Referendum in accordance with law: Executive Yuan

TWO SIDES::Ma said that in discussing the fate of the Fourth Nuclear Power Plant, the public’s well-being as well as economic implications must be taken into consideration

Staff writer, with CNA

Sun, Mar 17, 2013 - Page 3

The Executive Yuan yesterday dismissed allegations made by some lawmakers that the premier is violating the Referendum Act (公民投票法) by commissioning another organization or group to conduct the referendum to decide the fate of the Fourth Nuclear Power Plant in Gongliao District (貢寮), New Taipei City (新北市).

Democratic Progressive Party lawmakers Chen Chi-mai (陳其邁), Cheng Li-chiun (鄭麗君), Tsai Chi-chang (蔡其昌) and Lee Chun-yi (李俊俋) submitted a complaint over the matter a few days ago to the Control Yuan, the branch of government that monitors the behavior of public agencies and civil servants.

However, in a written report to the legislature, Executive Yuan Secretary-General Chen Wei-zen (陳威仁) said that the referendum proposal was initiated by lawmakers, not the Cabinet.

The Cabinet did not propose a nuclear power plant referendum, nor did it commission any other body to carry out said referendum, he said.

The Referendum Act prohibits any government administrative body from carrying out a referendum on any matter, or commission any other organization to do so, Chen Wei-zen said.

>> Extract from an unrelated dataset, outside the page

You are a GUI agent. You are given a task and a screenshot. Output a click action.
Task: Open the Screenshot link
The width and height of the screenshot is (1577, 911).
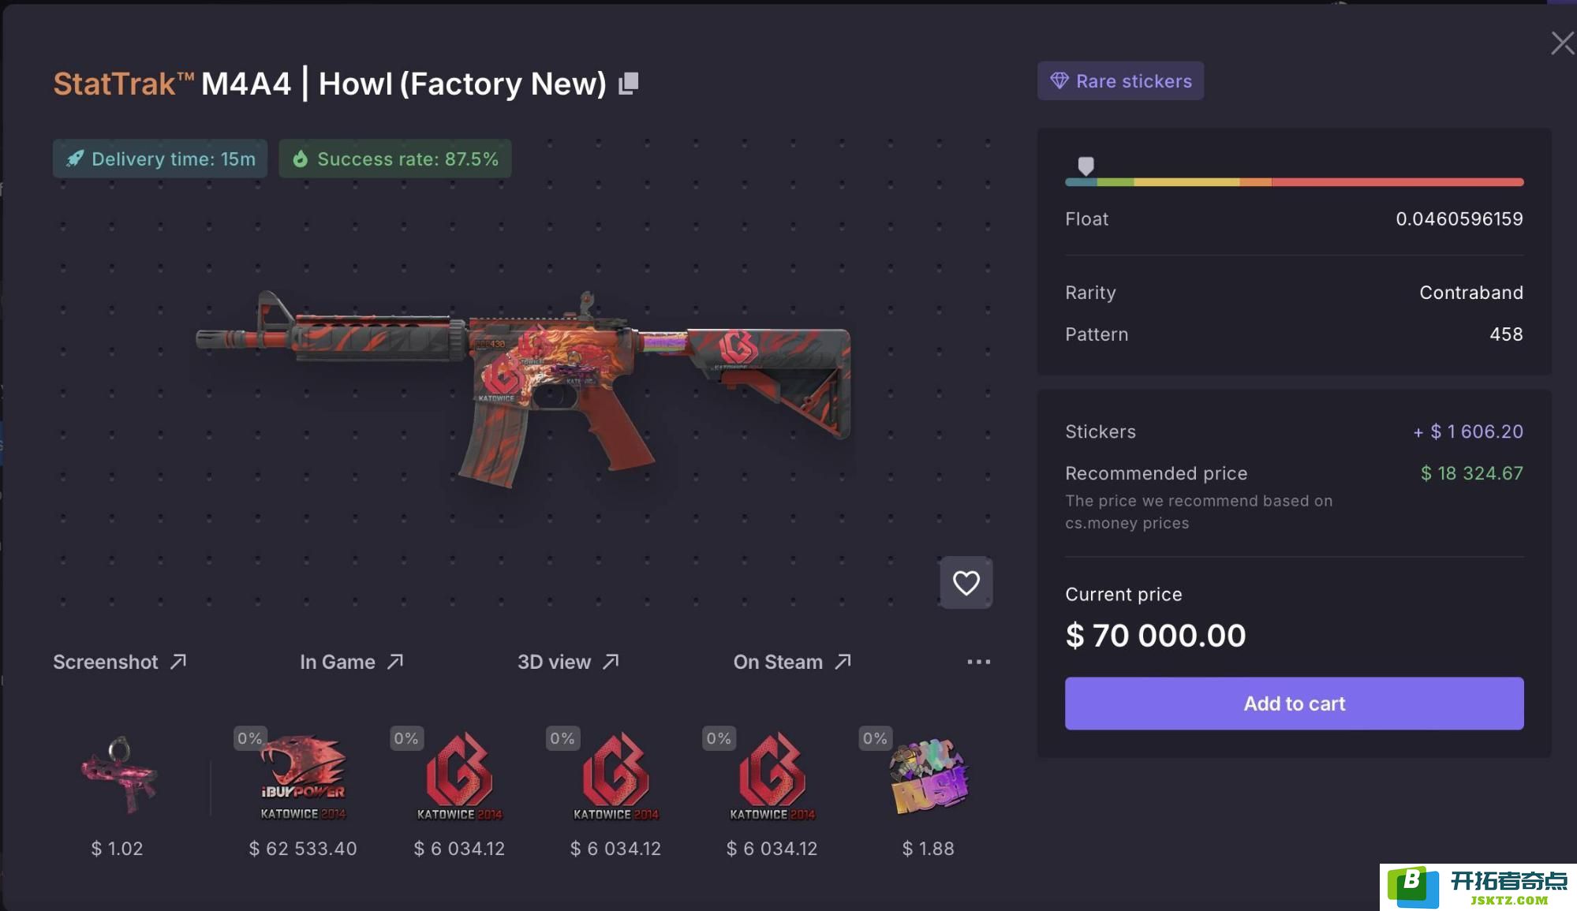[x=119, y=662]
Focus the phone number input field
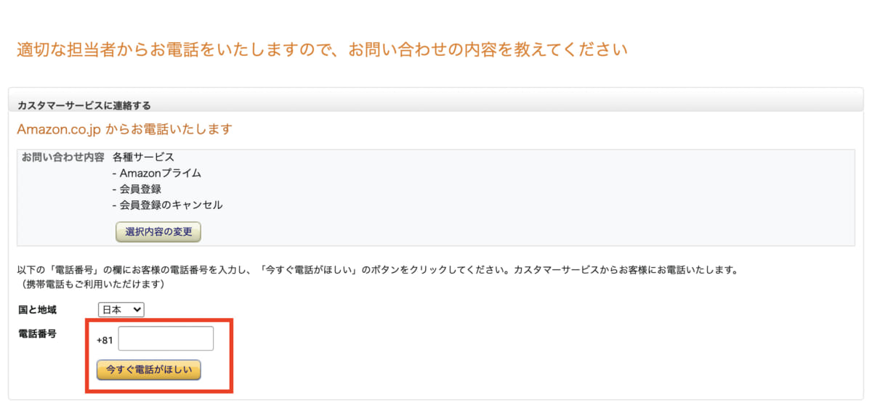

Chen Wei-zen is scheduled to deliver a briefing at the Legislative Yuan tomorrow on the Referendum Act’s regulations on absentee voting and the administration’s role in carrying out a referendum.

Earlier this month, the Chinese Nationalist Party (KMT) caucus said it had completed a draft motion to put the controversial Fourth Nuclear Power Plant issue to a national referendum.

The move came after new Premier Jiang Yi-huah (江宜樺) last month said he would be willing to see the dispute settled once and for all by a referendum.

However, opposition lawmakers have contended that it is the Cabinet that is pushing the referendum and that it has commissioned KMT lawmakers to implement it.

Separately yesterday, President Ma Ying-jeou (馬英九) said that to ensure nuclear safety, the government should provide information to the public so voters can make a decision whether construction of the power plant should be halted.

Ma, who is also KMT chairman, said at a KMT forum that the government is striving to achieve the goal of “ensuring nuclear safety, steadily reducing nuclear power generation, building a “green,” low-carbon environment and moving toward a nuclear-free homeland.”

The nation is facing two options: “steadily reducing nuclear generation” or “immediately halting the operations of the existing three operational nuclear power plants and construction of the fourth plant,” Ma said.

The Fourth Nuclear Power Plant project and nuclear safety are problems affecting everyone, he said.

Because of the public’s divergent views on the issue, the Legislative Yuan has proposed a referendum to let people decide whether construction of the controversial Fourth Nuclear Power Plant should be halted, he said.

“The government should ensure nuclear safety,” Ma said, adding the fourth nuclear power plant will not be put into operation until its safety can be guaranteed.

The government should also take into account the impact of stopping construction of the plant, which is near completion, Ma said.

The people’s well-being and economic implications should be considered equally, and the public should be given sufficient statistical information to make a decision on the nuclear issue, he added.